3. Finally, your agent receives a list of top matching data IDs along with their calculated distance scores, showing how semantically close they are.

## Frequently Asked Questions

**How do I check if an index is ready to be searched with Vertex AI Vector Search?**
You must first use list_index_endpoints. This tool lists all active network endpoints, confirming which specific underlying deployed index iterations are currently receiving production traffic and can accept search queries.

**What is the difference between listing indexes and checking endpoint details with Vertex AI Vector Search?**
list_vector_indexes gives you a list of all existing datasets in the project. list_index_endpoints, however, tells you which of those indices are currently set up to be used for live search traffic.

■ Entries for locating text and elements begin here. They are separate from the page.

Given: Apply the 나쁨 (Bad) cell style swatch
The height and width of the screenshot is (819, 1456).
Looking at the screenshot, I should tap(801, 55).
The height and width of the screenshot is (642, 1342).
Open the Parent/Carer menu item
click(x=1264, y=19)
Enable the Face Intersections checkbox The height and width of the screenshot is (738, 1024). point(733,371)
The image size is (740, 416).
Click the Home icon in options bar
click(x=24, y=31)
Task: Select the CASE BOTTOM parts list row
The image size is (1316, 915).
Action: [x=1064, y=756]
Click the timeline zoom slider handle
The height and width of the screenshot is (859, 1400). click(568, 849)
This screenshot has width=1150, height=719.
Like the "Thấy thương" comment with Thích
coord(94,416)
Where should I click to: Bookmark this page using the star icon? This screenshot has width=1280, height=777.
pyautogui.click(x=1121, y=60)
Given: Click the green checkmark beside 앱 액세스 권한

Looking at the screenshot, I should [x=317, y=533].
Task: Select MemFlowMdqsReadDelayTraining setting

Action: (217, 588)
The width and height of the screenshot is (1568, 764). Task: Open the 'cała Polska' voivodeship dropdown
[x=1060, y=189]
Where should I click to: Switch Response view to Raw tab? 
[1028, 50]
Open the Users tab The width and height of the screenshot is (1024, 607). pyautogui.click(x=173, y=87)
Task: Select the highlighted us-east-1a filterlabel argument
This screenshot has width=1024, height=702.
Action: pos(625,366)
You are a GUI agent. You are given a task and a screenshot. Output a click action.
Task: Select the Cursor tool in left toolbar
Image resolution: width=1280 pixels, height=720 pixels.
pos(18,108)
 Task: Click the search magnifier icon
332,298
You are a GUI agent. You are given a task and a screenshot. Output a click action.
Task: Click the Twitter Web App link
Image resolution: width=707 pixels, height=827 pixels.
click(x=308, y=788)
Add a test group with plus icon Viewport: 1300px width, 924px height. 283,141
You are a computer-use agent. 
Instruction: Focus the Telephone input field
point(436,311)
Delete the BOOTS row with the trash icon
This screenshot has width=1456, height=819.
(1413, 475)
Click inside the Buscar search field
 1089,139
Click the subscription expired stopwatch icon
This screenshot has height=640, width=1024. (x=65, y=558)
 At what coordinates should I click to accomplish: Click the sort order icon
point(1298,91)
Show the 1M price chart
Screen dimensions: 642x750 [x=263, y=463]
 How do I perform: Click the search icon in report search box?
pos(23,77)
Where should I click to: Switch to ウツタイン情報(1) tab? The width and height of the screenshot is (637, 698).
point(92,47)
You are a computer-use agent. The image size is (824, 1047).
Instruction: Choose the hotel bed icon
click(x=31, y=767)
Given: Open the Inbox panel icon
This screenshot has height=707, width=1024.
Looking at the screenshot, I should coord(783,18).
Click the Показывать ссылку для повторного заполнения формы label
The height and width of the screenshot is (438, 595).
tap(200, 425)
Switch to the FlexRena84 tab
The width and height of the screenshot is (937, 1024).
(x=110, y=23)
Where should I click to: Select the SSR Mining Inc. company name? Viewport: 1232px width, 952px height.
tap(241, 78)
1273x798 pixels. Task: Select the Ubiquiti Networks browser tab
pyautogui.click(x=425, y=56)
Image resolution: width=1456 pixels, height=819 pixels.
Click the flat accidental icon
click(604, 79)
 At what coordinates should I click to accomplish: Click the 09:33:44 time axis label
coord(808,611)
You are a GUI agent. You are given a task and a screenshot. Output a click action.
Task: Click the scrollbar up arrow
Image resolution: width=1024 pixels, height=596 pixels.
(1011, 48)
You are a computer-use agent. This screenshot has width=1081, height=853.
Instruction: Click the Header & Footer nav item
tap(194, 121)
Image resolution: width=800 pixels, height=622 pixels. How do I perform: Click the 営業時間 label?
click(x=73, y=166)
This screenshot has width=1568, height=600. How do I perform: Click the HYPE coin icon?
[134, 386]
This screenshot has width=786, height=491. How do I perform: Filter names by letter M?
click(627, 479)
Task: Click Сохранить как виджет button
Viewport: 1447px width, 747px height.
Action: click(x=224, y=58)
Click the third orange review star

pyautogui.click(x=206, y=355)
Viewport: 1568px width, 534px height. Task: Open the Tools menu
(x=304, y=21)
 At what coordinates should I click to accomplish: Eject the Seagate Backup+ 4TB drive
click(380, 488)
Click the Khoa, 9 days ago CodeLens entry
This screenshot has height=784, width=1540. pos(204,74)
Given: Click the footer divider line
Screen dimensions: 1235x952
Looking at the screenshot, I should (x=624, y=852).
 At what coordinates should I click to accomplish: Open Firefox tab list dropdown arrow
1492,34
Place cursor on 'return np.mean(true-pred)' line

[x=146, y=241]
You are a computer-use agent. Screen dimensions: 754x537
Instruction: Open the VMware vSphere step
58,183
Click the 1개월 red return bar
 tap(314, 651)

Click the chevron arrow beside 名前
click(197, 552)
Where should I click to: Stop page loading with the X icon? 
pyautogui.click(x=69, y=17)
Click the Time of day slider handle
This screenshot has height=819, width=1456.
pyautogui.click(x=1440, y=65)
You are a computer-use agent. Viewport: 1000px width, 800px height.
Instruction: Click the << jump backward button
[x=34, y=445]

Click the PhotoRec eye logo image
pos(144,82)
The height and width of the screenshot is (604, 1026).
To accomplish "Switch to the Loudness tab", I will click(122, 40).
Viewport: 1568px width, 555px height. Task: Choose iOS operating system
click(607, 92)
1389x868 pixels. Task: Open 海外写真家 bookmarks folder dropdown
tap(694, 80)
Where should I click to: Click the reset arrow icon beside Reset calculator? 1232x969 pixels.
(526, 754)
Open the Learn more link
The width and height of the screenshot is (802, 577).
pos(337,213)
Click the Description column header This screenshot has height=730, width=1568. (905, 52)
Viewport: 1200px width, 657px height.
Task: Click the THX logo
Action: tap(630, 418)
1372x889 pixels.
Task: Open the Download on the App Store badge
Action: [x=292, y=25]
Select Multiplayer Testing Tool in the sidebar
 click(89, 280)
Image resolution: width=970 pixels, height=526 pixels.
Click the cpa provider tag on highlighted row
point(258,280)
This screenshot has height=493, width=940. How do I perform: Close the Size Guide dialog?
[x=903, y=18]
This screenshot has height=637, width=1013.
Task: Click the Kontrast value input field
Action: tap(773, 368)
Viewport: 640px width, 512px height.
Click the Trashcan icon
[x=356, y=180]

**Can I monitor index build progress using Vertex AI Vector Search?**
Yes, use list_vector_operations. This tool lets your agent query the cloud queue and review persistent long-running task timelines, letting you know if a multi-terabyte build is still running or has failed.

**Do I need to manually write API calls for semantic search with Vertex AI Vector Search?**
No. Your agent handles the complex JSON formatting and endpoint calling. You just provide the query vector, and the MCP executes the search_nearest_neighbors call.

**What should I do if my index configuration seems wrong? (Vertex AI Vector Search)**
Run get_index_details for that specific index. This retrieves all metadata and configuration details, allowing you to verify its dimensionality or operational settings without guessing.